Download or read book We Almost Lost Detroit written by John G. Fuller and published by . This book was released on 1976 with total page 308 pages. Available in PDF, EPUB and Kindle. Book excerpt:
Download or read book Business written by and published by . This book was released on 1910 with total page 656 pages. Available in PDF, EPUB and Kindle. Book excerpt:
Download or read book Detroit Is No Dry Bones written by Camilo J. Vergara and published by University of Michigan Press. This book was released on 2016-11-16 with total page 305 pages. Available in PDF, EPUB and Kindle. Book excerpt: A photographic record of almost three decades of Detroit's changing urban fabric
Download or read book Valuing Detroit s Art Museum written by Jeffrey Abt and published by Springer. This book was released on 2017-03-27 with total page 285 pages. Available in PDF, EPUB and Kindle. Book excerpt: This book explores the perilous situation that faced the Detroit Institute of Arts during the city's bankruptcy, when creditors considered it a "nonessential asset" that might be sold to settle Detroit's debts. It presents the history of the museum in the context of the social, economic, and political development of Detroit, giving a history of the city as well as of the institution, and providing a model of contextual institutional history. Abt describes how the Detroit Institute of Arts became the fifth largest art museum in America, from its founding as a private non-profit corporation in 1885 to its transformation into a municipal department in 1919, through the subsequent decades of extraordinary collections and facilities growth coupled with the repeated setbacks of government funding cuts during economic downturns.
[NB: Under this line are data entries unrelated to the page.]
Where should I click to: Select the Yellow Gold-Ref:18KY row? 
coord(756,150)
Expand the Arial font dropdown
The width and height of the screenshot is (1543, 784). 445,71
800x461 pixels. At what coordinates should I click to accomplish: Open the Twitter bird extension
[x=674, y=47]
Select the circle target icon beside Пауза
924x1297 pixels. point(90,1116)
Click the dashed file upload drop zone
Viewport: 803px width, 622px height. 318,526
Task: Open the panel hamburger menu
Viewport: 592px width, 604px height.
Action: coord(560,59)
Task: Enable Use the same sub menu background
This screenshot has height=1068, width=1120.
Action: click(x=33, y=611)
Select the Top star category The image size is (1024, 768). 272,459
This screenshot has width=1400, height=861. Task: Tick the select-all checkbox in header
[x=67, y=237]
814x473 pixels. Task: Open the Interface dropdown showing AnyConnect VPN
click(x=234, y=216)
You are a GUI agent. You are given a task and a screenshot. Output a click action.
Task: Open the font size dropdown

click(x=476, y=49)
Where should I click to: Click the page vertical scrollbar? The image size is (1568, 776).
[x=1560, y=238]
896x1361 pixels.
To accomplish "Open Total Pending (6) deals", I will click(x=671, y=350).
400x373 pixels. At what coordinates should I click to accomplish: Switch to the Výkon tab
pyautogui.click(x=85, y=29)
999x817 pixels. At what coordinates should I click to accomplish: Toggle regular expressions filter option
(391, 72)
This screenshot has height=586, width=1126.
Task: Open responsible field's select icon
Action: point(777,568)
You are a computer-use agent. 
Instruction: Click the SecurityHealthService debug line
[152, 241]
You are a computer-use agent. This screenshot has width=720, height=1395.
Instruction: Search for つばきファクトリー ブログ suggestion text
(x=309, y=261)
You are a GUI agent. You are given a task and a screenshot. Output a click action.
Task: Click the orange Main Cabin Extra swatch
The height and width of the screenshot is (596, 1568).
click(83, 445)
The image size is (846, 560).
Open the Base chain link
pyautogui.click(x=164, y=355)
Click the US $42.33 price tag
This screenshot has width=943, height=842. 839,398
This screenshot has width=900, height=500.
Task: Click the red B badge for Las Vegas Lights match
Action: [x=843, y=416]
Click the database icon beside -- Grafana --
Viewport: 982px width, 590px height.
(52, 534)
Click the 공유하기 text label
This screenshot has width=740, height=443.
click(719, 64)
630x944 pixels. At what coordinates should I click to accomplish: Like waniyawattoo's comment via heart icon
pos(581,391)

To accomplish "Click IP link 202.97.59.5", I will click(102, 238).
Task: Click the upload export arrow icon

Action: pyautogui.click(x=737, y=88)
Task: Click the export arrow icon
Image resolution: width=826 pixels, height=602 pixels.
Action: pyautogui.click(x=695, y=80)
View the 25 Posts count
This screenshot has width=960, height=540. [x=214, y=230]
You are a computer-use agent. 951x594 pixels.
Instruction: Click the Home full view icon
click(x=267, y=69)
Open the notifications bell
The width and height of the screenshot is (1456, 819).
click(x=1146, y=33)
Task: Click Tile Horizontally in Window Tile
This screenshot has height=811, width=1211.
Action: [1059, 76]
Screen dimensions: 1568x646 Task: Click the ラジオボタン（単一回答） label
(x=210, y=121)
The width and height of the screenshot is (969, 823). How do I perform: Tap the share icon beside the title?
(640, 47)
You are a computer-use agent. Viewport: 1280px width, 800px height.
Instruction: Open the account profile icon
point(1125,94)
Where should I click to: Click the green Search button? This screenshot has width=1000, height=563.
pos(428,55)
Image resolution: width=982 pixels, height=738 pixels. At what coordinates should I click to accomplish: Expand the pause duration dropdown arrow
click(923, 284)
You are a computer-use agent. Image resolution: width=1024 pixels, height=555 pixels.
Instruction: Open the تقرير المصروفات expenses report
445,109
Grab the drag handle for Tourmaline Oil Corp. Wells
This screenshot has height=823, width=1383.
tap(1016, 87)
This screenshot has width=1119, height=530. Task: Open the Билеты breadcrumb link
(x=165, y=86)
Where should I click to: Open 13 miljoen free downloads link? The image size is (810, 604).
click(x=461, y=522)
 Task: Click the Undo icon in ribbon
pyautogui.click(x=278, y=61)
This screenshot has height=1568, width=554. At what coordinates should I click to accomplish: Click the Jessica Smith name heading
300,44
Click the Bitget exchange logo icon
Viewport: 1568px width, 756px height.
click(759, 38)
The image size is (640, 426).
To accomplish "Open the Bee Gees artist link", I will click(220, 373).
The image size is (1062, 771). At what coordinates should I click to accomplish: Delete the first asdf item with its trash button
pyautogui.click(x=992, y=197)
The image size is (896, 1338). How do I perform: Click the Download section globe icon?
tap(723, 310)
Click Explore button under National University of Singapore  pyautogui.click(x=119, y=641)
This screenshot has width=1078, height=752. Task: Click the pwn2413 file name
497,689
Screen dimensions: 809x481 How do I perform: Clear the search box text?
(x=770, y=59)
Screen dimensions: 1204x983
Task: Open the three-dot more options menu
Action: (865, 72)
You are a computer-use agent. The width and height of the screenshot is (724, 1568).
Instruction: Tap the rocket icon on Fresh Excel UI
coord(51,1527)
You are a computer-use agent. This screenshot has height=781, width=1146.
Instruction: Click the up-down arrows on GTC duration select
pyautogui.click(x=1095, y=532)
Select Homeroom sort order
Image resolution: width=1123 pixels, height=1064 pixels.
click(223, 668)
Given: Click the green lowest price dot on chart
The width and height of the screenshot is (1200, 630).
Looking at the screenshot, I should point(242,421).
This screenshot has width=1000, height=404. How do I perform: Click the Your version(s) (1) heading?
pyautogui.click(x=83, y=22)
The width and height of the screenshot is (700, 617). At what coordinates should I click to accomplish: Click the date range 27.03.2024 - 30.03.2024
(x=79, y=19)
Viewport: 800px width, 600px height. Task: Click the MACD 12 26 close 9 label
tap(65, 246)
Detroit's 2013 bankruptcy underscored the nearly 130 years of fiscal missteps and false assumptions that rendered the museum particularly vulnerable to the monetary power of a global art investment community eager to capitalize on the city's failures and its creditors' demands. This is a remarkable and important contribution to many fields, including non-profit management and economics, cultural policy, museum and urban history, and the histories of both the Detroit Institute of Arts and the city of Detroit itself. Despite the museum's unique history, its story offers valuable lessons for anyone concerned about the future of art museums in the United States and abroad.